• _Work to complete_
The entries below are to be restated exactly, and their images are to be omitted.

# # # #

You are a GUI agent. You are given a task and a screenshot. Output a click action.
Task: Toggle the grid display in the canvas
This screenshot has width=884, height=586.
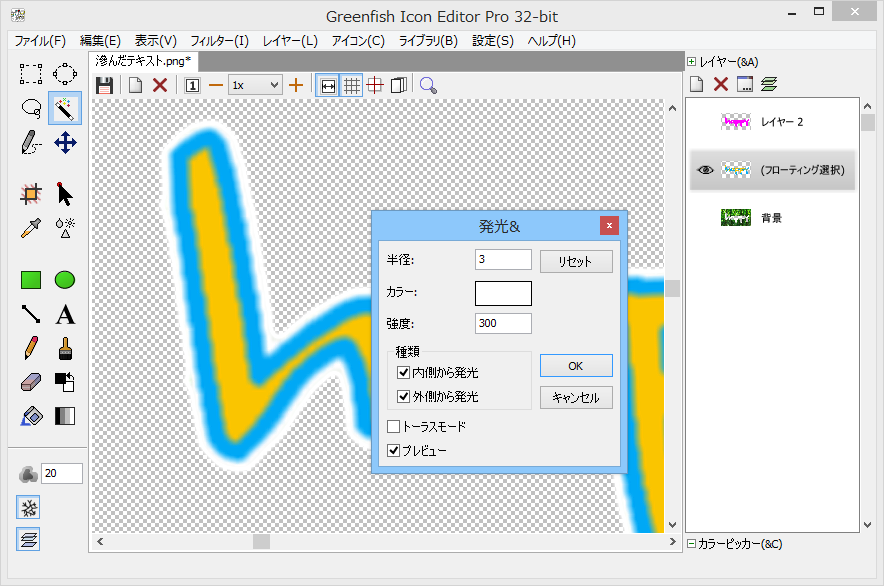pyautogui.click(x=352, y=85)
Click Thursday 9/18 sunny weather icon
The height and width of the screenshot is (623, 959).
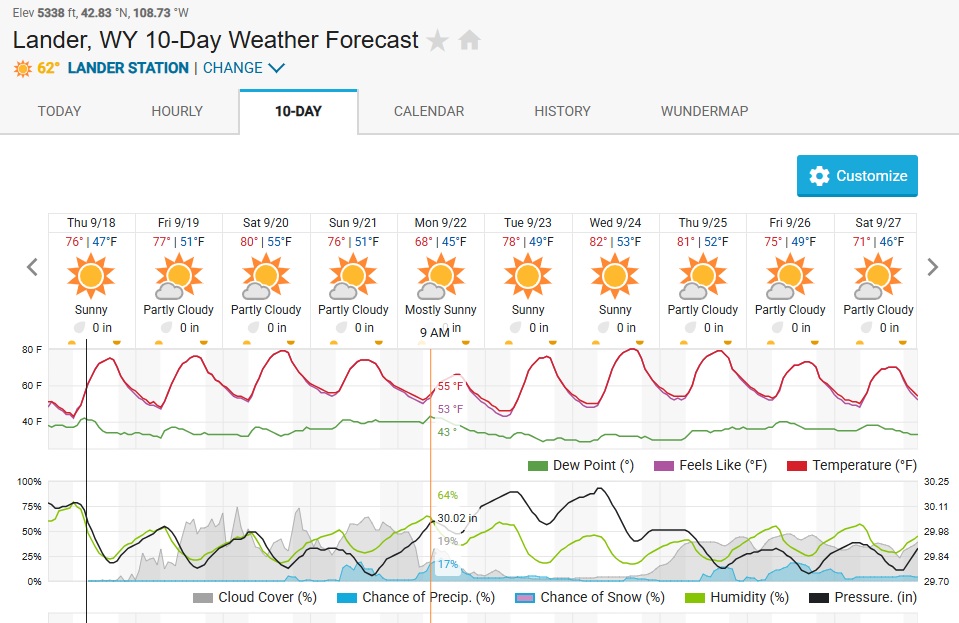(x=91, y=275)
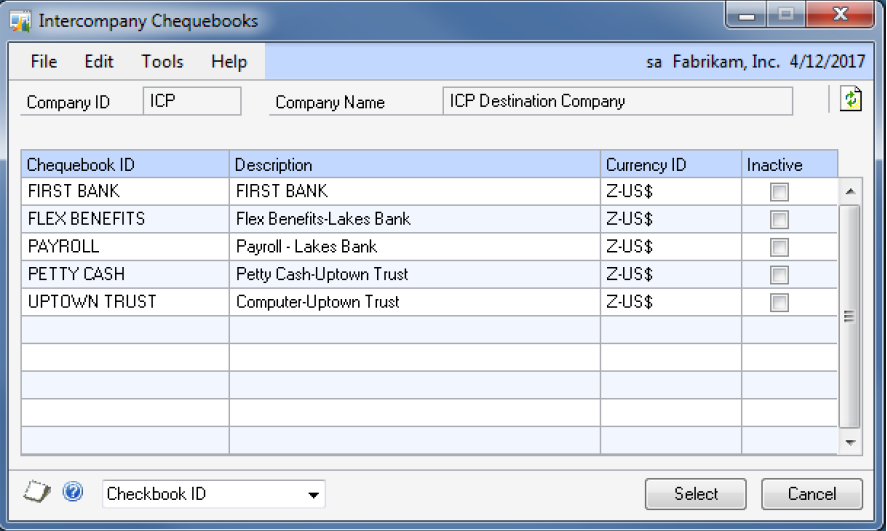The width and height of the screenshot is (887, 531).
Task: Open the File menu
Action: coord(44,62)
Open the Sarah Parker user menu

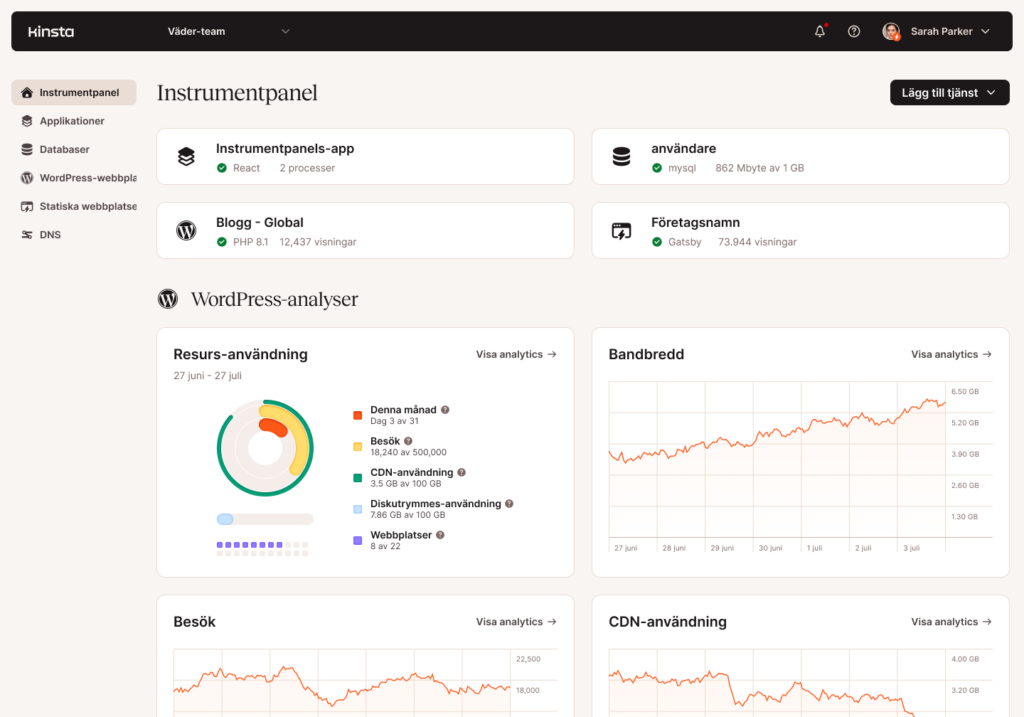[x=936, y=31]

# # # #

• _The completed task_
You are a GUI agent. You are given a task and a screenshot. Output a click action.
Task: Toggle the grid display in the canvas
This screenshot has width=884, height=586.
pyautogui.click(x=352, y=85)
Click Thursday 9/18 sunny weather icon
The height and width of the screenshot is (623, 959).
(x=91, y=275)
The width and height of the screenshot is (887, 531).
Task: Open the File menu
Action: coord(44,62)
Open the Sarah Parker user menu

[x=936, y=31]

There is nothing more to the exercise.